If you were ever hit by a bus, your editing workflow should be able to survive (even if you don't).
For editors, establishing and maintaining a clear, efficient, and time-saving workflow is incredibly important, but unfortunately, it's something far too few of us actually do. We toss all of our media into a single file on some unnamed external hard drive, import the whole thing into our NLE, and wonder why the hell it takes so long to locate the assets we need.
If you're ready to get organized once and for all, check out this video by Brian Hunt. In it, he explains the "Bus Theory," an approach to file management and workflow that ensures that if you were ever hit by a bus or shuffled off this mortal coil by some other grave misfortune before finishing a project, another editor could come in and pick up right where you left off. (Morbid! I dig it.)

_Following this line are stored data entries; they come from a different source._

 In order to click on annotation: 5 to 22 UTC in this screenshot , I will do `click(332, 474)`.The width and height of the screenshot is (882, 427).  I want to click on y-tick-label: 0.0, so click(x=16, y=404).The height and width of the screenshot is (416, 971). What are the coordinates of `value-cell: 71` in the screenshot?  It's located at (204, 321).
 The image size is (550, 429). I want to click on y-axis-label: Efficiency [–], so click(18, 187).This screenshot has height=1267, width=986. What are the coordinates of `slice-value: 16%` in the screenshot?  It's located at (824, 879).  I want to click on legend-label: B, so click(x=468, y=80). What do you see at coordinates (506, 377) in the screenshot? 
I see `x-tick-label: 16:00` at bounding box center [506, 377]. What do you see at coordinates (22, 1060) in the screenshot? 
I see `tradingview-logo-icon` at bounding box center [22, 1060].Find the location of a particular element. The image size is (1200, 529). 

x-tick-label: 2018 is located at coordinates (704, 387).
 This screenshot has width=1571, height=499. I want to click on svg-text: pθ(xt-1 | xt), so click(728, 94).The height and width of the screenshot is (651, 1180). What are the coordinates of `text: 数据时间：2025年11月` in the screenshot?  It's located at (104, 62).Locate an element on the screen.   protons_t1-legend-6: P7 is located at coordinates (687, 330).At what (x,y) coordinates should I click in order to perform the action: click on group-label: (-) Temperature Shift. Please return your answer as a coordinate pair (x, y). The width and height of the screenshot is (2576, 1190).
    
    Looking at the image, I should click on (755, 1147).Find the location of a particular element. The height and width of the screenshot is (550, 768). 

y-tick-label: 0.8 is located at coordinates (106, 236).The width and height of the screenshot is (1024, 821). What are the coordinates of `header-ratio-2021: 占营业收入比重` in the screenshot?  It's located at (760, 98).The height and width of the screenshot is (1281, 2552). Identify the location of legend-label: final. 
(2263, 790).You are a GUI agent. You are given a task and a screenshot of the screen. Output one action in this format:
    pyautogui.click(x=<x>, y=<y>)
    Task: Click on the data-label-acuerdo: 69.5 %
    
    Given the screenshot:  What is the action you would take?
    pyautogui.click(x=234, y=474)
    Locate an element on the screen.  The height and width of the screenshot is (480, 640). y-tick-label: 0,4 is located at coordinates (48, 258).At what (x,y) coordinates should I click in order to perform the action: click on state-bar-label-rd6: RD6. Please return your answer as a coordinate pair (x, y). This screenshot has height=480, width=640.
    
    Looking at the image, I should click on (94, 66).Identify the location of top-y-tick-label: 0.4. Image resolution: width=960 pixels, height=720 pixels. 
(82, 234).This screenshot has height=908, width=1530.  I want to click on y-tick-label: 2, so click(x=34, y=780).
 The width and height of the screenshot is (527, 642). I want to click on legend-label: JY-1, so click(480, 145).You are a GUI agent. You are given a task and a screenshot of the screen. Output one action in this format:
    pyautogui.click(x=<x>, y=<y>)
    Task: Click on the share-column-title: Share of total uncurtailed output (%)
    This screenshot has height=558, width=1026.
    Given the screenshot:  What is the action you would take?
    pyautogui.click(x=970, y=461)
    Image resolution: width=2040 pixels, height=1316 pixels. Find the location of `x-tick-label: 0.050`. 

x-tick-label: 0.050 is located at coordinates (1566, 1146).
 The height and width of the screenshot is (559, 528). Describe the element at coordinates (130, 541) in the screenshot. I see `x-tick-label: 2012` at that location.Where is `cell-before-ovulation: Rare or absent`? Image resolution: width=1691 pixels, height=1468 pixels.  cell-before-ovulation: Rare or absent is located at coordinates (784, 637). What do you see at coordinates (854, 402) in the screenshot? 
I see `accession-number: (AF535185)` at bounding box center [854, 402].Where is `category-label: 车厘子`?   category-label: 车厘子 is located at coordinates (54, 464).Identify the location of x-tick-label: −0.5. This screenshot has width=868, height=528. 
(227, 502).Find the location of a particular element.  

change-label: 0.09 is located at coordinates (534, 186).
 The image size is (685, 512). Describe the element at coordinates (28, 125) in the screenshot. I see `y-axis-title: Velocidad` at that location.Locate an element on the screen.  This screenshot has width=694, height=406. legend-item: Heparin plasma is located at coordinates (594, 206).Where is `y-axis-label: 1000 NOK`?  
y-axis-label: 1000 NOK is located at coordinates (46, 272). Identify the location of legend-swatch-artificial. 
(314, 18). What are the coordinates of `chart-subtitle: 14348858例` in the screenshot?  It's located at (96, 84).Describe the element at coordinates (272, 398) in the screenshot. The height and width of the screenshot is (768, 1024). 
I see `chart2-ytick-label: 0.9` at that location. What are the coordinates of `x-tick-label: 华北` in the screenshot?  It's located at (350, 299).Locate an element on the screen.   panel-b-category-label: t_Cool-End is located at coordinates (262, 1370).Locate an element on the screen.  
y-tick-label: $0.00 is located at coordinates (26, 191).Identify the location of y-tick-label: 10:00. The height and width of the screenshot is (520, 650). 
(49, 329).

This kind of file management system looks almost identical to the first one I used and continue to use to this day. It clearly organizes the different types of media you'll likely be working with, like video, audio, and graphics, and includes subfolders within those files so you can easily navigate as you search for different assets in post.
Now, your files don't have to be identical to Hunt's. Everybody's workflow and particular needs are a little different, especially if you work in different areas of post-production. However, the moral of the story, everyone, is that while organizing your media may not be all that thrilling, it's absolutely necessary if you want to edit in any kind of efficient way.